Convener:*Ryota Hino(International Research Institute of Disaster Science, Tohoku University), Yoshimori Honkura(Volcanic Fluid Research Center, Tokyo Institute of Technology), Yoshiyuki Kaneda(Japan Agency for Marine-Earth Science and Technology), Taro Arikawa(Port and Airport Research Institute), Tsuyoshi Ichimura(Earthquake Research Institute,The University of Tokyo), Masaru Todoriki(Center for Integrated Disaster Information Research / Earthquake Research Institute, The University of Tokyo), Takane Hori(Earthquake and Tsunami Research Project for Disaster Prevention, Japan Agency for Marine-Earth Science and Technology), Chair:Takane Hori(Earthquake and Tsunami Research Project for Disaster Prevention, Japan Agency for Marine-Earth Science and Technology), tsuyoshi ichimura(Earthquake Research Institute,The University of Tokyo)

3:54 PM - 4:00 PM

[STT60-P01_PG] Parallel Performance of Particle Method in Many-Core System

3-min talk in an oral session

*Mikito FURUICHI1, Daisuke NISHIURA1 (1.Japan Agency for Marine-Earth Science and Technology)
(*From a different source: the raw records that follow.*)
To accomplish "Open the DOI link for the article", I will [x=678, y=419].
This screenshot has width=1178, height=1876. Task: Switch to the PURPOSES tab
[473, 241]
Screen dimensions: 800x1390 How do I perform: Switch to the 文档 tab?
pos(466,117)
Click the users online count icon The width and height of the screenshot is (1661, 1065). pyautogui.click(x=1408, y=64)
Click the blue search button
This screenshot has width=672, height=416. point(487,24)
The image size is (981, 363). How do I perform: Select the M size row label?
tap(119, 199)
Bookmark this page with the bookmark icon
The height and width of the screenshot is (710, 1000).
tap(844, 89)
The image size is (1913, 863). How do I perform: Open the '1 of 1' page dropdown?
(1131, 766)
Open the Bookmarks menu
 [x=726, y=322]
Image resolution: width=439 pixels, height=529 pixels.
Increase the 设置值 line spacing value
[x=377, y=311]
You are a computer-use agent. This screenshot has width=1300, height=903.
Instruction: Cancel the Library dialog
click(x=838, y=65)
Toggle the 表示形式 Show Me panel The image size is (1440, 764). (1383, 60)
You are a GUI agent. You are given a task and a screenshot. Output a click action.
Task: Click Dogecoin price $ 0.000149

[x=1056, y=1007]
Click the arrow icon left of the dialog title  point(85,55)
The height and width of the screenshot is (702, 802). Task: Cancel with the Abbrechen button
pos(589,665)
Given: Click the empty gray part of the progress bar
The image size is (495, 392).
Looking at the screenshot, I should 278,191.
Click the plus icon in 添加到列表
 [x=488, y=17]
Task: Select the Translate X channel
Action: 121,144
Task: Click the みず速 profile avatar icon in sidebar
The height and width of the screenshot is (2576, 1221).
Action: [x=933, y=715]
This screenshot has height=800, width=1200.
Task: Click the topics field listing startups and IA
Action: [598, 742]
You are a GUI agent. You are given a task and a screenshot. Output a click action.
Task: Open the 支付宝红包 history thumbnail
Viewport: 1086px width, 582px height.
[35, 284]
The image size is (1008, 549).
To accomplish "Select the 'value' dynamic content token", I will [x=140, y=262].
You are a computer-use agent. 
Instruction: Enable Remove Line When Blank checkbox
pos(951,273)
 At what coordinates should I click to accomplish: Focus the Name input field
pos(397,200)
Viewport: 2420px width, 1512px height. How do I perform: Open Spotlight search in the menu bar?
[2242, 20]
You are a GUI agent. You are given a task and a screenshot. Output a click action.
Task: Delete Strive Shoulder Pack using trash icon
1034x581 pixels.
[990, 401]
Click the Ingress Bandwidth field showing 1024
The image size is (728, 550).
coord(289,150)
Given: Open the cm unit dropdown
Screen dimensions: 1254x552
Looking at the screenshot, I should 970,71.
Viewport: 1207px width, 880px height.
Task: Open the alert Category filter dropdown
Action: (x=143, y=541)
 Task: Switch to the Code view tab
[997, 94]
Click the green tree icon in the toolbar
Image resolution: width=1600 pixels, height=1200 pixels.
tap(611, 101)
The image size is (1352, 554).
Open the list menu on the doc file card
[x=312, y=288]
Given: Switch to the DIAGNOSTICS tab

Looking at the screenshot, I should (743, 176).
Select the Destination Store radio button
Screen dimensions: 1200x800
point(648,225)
Keywords:high-performance computing, many core, SPH, Parallel Computing, Performance analysis, Shared memory

We present a computational performance of the smoothed particle hydrodynamics (SPH) simulation on three types of current shared-memory parallel computer devices: many integrated core (MIC: Intel Xeon Phi) processor, graphics processing units (GPU: Nvidia Geforce GTX Titan), and multi-core Central Processing Unit (CPU: Intel Xeon E5-2680 and Fujitsu SPARC64 processors). We are especially interested in the efficient shared-memory allocation methods with proper data access patterns on each chipset. We first introduce several parallel implementation techniques of SPH code for shared-memory system. Then they are examined on our target architectures to find the best algorithms for each processor unit. In addition, the computing and the power efficiency, which are increasingly important to compare multi device computer systems, are also examined for SPH calculation. In our bench mark test, GPU is found to mark the best arithmetic performance as the standalone device and the most efficient power consumption. The multi-core CPU shows the best computing efficiency. On the other hand, the computational speed by the MIC on Xeon Phi approached to that by two Xeon CPUs. This indicates that using MIC is attractive choice for the existing SPH codes parallelized by OpenMP to gain the computational acceleration by the many many-core processors.